Provided data
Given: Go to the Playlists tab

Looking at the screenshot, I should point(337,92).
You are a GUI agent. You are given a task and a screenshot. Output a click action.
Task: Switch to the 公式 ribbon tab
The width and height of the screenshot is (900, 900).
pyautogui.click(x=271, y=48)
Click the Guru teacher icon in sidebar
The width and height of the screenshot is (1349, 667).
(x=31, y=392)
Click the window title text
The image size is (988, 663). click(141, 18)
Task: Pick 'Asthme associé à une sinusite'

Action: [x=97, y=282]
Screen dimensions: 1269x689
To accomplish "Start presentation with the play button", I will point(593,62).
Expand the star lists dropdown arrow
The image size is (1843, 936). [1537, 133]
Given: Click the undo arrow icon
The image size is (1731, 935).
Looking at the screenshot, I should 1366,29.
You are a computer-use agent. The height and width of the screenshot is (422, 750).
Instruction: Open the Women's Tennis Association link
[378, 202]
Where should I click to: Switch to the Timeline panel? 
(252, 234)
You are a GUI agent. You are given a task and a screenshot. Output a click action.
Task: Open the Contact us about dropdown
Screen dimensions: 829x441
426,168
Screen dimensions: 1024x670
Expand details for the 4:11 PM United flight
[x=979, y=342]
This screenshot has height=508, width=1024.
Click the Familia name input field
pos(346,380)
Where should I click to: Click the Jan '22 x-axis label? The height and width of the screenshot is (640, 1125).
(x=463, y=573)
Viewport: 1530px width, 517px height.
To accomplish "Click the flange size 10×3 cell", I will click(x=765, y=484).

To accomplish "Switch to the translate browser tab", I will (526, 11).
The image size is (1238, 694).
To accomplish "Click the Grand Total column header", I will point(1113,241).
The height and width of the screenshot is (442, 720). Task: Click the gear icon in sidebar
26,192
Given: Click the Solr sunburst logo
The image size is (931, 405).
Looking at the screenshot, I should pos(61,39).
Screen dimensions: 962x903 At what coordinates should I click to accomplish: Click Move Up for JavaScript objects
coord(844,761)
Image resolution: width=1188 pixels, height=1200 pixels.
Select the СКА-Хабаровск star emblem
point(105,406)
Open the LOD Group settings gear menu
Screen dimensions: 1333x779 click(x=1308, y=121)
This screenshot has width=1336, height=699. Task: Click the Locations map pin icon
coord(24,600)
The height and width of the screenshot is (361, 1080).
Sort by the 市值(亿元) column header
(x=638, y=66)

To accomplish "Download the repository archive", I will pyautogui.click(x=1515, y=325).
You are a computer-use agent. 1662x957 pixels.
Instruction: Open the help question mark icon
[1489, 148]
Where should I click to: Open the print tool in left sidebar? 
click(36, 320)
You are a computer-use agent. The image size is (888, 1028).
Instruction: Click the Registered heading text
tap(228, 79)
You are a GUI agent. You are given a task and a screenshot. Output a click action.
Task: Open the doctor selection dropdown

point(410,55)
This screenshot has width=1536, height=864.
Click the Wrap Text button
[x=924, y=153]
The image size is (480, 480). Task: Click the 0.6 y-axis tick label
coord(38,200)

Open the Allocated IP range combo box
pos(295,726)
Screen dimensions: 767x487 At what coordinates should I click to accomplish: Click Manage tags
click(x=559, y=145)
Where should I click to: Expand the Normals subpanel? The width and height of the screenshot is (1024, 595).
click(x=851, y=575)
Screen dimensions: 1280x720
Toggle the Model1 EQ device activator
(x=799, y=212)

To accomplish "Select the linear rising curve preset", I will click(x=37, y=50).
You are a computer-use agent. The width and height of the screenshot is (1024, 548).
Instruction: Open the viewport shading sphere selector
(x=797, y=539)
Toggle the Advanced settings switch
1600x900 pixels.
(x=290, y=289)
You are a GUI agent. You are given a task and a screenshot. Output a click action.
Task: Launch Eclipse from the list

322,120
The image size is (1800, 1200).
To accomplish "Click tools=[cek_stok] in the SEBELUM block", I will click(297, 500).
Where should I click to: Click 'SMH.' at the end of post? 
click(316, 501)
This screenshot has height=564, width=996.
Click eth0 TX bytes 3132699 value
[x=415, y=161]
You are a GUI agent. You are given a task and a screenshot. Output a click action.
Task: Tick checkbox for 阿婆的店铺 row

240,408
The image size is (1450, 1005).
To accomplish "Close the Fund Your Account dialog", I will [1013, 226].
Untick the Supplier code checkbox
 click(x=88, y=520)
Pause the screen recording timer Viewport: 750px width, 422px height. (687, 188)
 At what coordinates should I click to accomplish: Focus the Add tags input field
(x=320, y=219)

Task to carry out
Using the material above, transcribe exactly the lines from the line with "Instruction: Open the viewport" to the line with "This screenshot has height=564, width=996."; both count, and nothing else goes in.

Reply
Instruction: Open the viewport shading sphere selector
(x=797, y=539)
Toggle the Advanced settings switch
1600x900 pixels.
(x=290, y=289)
You are a GUI agent. You are given a task and a screenshot. Output a click action.
Task: Launch Eclipse from the list

322,120
The image size is (1800, 1200).
To accomplish "Click tools=[cek_stok] in the SEBELUM block", I will click(297, 500).
Where should I click to: Click 'SMH.' at the end of post? 
click(316, 501)
This screenshot has height=564, width=996.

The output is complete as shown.